Has nobody else noticed that the benchmarks use ext3 for Linode and ext4 for DigitalOcean? Not that the SSD's won't outperform hard drives anyway, but that's one extra variable that will skew results.
Linode customer for years. I'll buy 4 servers and give digital ocean a shot just because it seems the community approves the service and they accept paypal (Linode doesn't and it bothers me)
Yes, you can over-subscribe RAM either through ballooning or just by over-subscribing the host.
Both KVM and Xen use QEMU for their device models so the machine they emulate is very similar (at least in HVM mode). Xen and KVM use different paravirtual I/O drivers but everything I've ever seen indicates that I/O performance is better in KVM.
Xen PV guests are a mixed bag. On the one hand, they work on boxes without virtualization hardware (which are rare anymore) but on pre-Nehalem/Barcelona processors, they are much slower than using HVM (especially 64-bit).
I've never seen a good Xen HVM benchmark either comparatively speaking... Of course, I'm more than a little biased :-)
How are the "requests per second" measured? (I assume that something like `ab` is used, but I'm wondering if it run on the same machine or from an external machine ...)
"are DigitalOcean making a profit?" -- pandodaily is mentioned on the home page, so I'm guessing no.
Let's suppose for a moment that I actually wanted to do a performance comparison for my own purposes (which means I actually care about the actual results). How would I do it right?
When Digital Ocean has a west coast datacenter, I will give them another look. Latency has a larger perceived impact to users than any of those benchmarks given.
Performance Benchmarks for what.. Are these Benchmarks for a Remote Server for Work.. Or is it as a Webserver..
Benchmark does not prove thing for Webserver other than Disk I/O is greater with Digital ocean. If Disk I/O was so critical then no one would go with AWS since they have got the worst of all.
Benchmarks need to prove a thing in its application, unless it does its waste of time.
The methodology is a well-documented "Phoronix Benchmark Suite".
However, why in the world is this methodology relevant for the hosting service?
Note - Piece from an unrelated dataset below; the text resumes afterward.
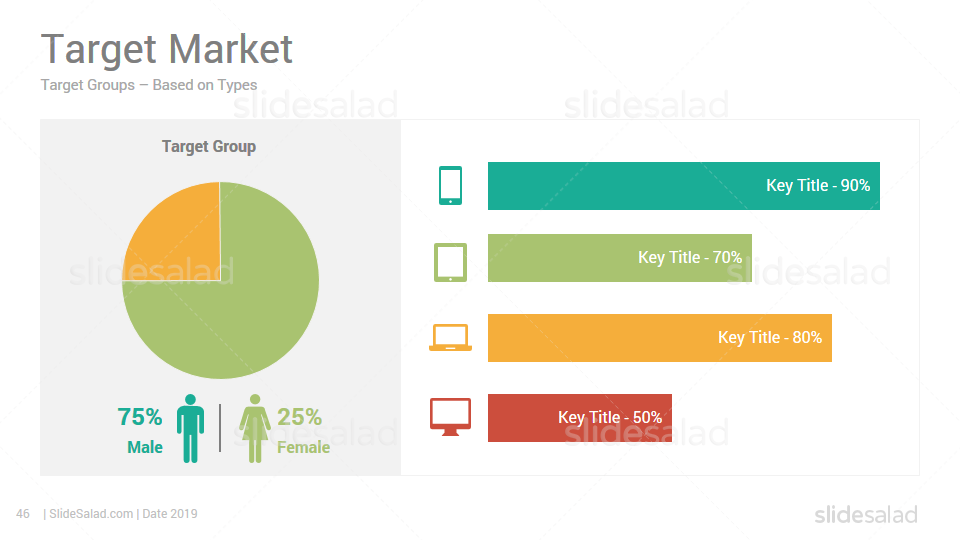Select the Target Groups subtitle text
The image size is (960, 540).
(149, 85)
Would any of you really do any x264 encoding on an outsourced server, or would you use your desktop?
I would much rather get apache running, and run the ab (Apache HTTP server benchmarking tool).
I might, actually. A huge part of the reason I own a VPS is precisely because I don't own a desktop, and having a persistent networked machine comes in handy often.
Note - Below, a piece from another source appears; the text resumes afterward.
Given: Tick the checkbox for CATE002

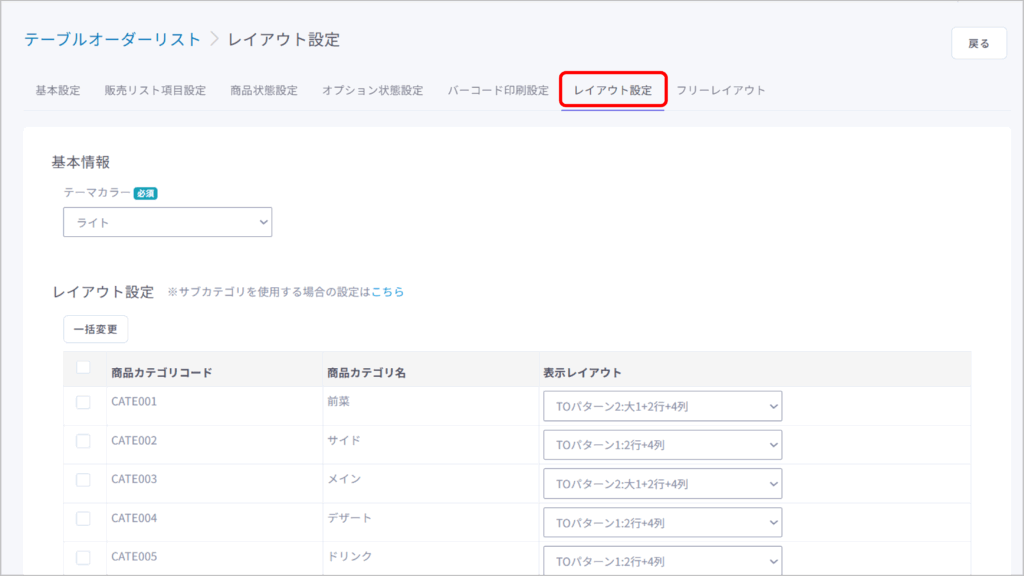Looking at the screenshot, I should (83, 441).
It amazes me that people on here are so quick to forget about the Linode Bitcoin incident.
Because it is during security incidents that you really find out what type of company you are dealing with. With Cloudflare they informed users quickly, were transparent about what happened and took their licks. With Linode they didn't inform users and we still don't know what happened.
As a former customer I would never, ever use Linode again.
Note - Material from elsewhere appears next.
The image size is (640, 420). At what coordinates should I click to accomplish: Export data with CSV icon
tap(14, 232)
I'd wager (though not with bitcoins) that Linode would be entirely happy to not have bitcoin-related apps running on their systems either, considering the probability of attracting highly motivated attackers.
I'll agree they're obviously in no mood to make public comments about this, but I think that might be part of that
I think they're more than happy to not be a destination host for users that want to store unencrypted bitcoin wallets on hosts. I'd certainly never store anything that translates into money on a public host.
I think it's funny how they can go from barring any information "offensive, abusive, inappropriate, malicious, or detrimental, including, but not limited to, those that: Are obscene, fraudulent, or discriminatory, including any containing profanity, or obscenities" to specifically permitting "adult websites that abide by state and federal law and regulation."
In any case good, luck keeping your blog, blog, comments, or whatever else you host with them clear of all profanity all of you who decide to try their services, because you've just walked into a convenient TOS violation. Damn! (Oops. TOS violation. Goodbye HN. Ha ha.)